| Passage shown |
*-*-*

Hakukone ("search engine" in Finnish) is a simple full-text search backend specifically for the Finnish language.
Given a set of Finnish text documents, Hakukone provides a web service with the following functions:
- Keyword search using Voikko for lemmatization and BM25+ for ranking
- Embedding-based search using cosine distance for ranking
- Adding a batch of new documents
- Marking a document as soft-deleted
- Compacting i.e. rewriting the database in the background while dropping soft-deleted documents
While this should be regarded as a hobby project that pales in comparison to established full text search systems like Solr/Elasticsearch/Meilisearch/Tantivy, it has a couple of advantages:
- It uses Voikko for lemmatization, whereas other systems seem to use more coarse stemming rules.
- It supports both keyword-based search and embedding-based ("semantic") search. Many alternatives don't provide both.
- It's small and simple, and thus relatively easy to understand, modify, deploy and maintain.
This project aims to do a decent job of full-text search in Finnish. Therefore it may develop additional tuning for the Finnish language e.g. in the way that Voikko is applied.

*-*-*

| Listed entries |
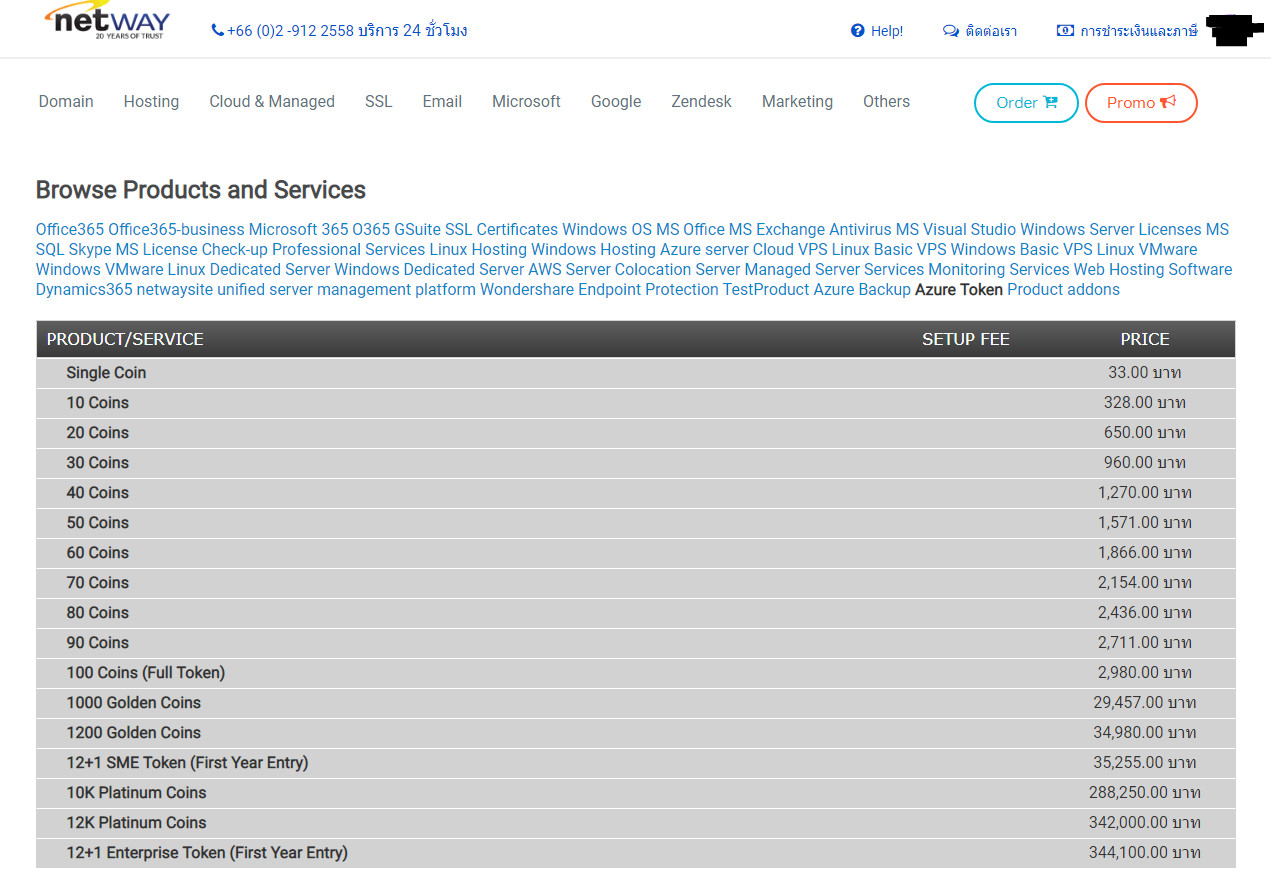This screenshot has height=895, width=1271.
Task: Open the Zendesk menu item
Action: (701, 102)
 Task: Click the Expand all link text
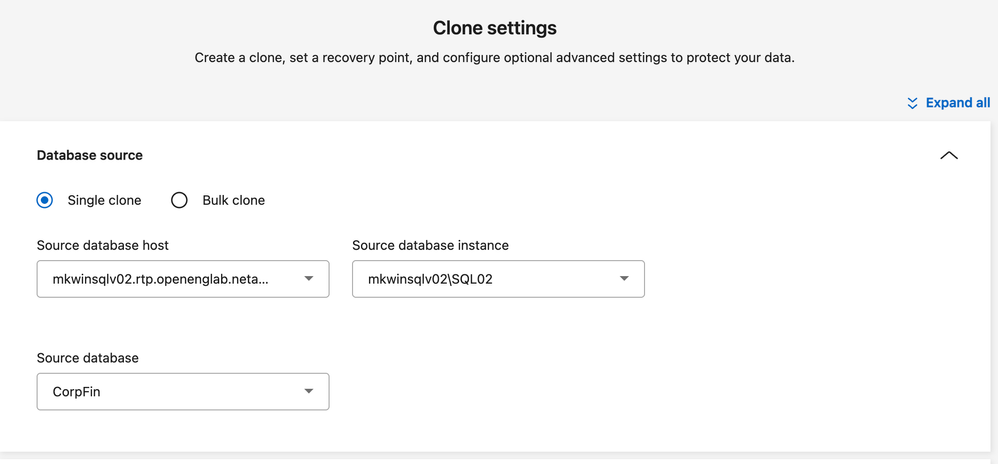958,103
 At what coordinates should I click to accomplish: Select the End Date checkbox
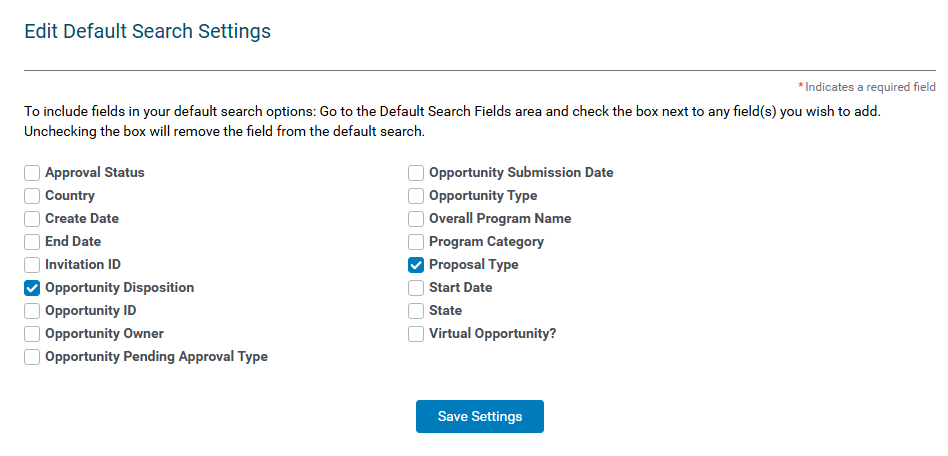32,242
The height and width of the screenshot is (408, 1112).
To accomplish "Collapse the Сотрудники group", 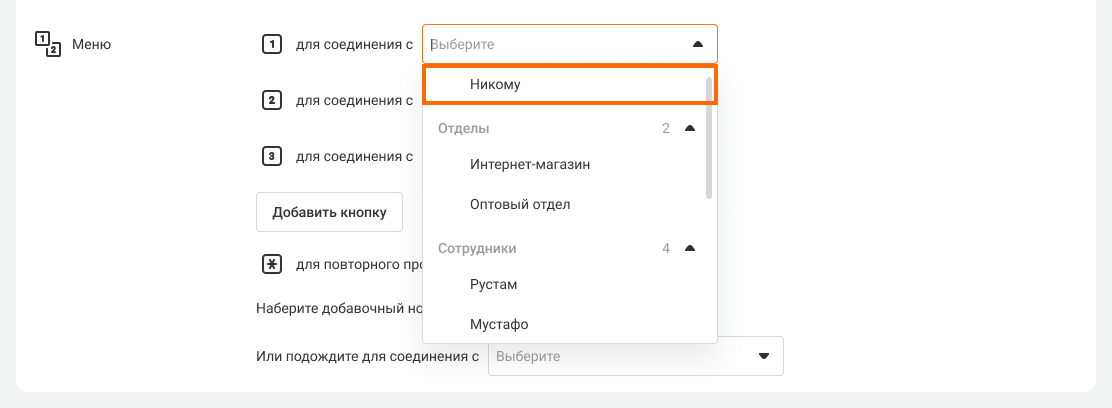I will pos(689,248).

*-*-*

| Objectives |
1 > List every function that the Hakukone description says the web service provides.
2 > Duplicate the part of the Hakukone description starting at "- It supports" and ending at "Voikko is applied.".
The material is unrelated to the Hakukone description.

| The answers |
1 >
- Keyword search using Voikko for lemmatization and BM25+ for ranking
- Embedding-based search using cosine distance for ranking
- Adding a batch of new documents
- Marking a document as soft-deleted
- Compacting i.e. rewriting the database in the background while dropping soft-deleted documents

2 >
- It supports both keyword-based search and embedding-based ("semantic") search. Many alternatives don't provide both.
- It's small and simple, and thus relatively easy to understand, modify, deploy and maintain.
This project aims to do a decent job of full-text search in Finnish. Therefore it may develop additional tuning for the Finnish language e.g. in the way that Voikko is applied.